Altman Calls on China to Participate in Global AI Rulemaking

Sam Altman continues to call for coordinated international regulation of artificial intelligence. The OpenAI co-founder and CEO visited Seoul this past weekend to meet with South Korean President Yoon Suk Yeol, who issued a statement saying it is important to act “with a sense of speed” in establishing international standards or face unwanted “side effects.” Altman also virtually delivered a keynote address to Chinese AI researchers at an annual conference hosted by the Beijing Academy of Artificial Intelligence, calling on China to participate in global rulemaking.

Despite tensions with the West, about a dozen U.S. and UK notables participated in the event. In addition to Altman, other BAAI conference speakers included former Google Brain researcher Geoff Hinton, MIT professor Max Tegmark and Meta Platforms chief AI scientist Yann LeCun.
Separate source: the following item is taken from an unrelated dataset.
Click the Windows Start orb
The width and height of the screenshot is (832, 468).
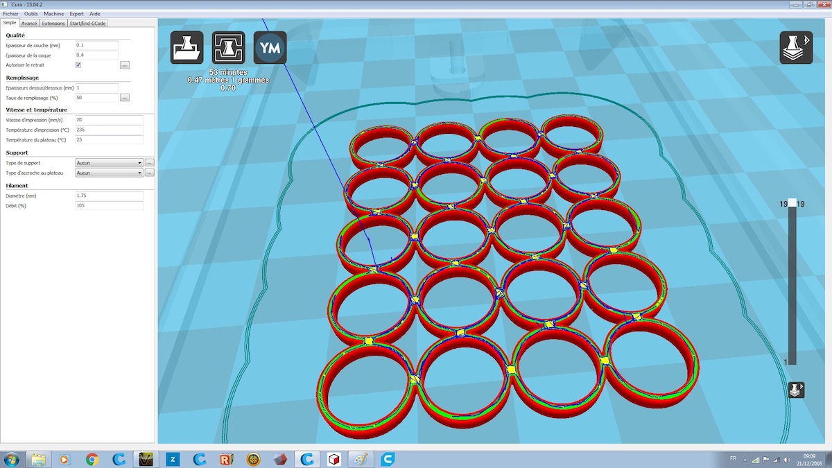pos(12,459)
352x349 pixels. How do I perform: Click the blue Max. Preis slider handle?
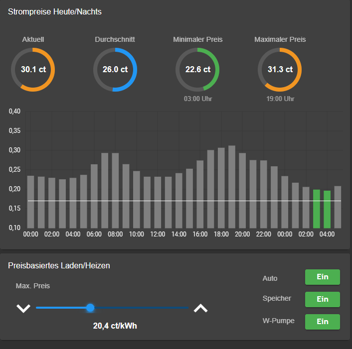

Representatives from Nvidia and generative AI firms Anthropic and Midjourney also spoke at the conference. Altman, who opened the session on AI safety, called China’s AI researchers “some of the best AI talent in the world” and said he hopes they “will make great contributions,” according to The Wall Street Journal.

Locals speaking at the event were from China’s top universities and tech firms, including search giant Baidu, speech-recognition firm iFLYTEK, and telecom giant Huawei. The U.S. has sanctioned the latter two.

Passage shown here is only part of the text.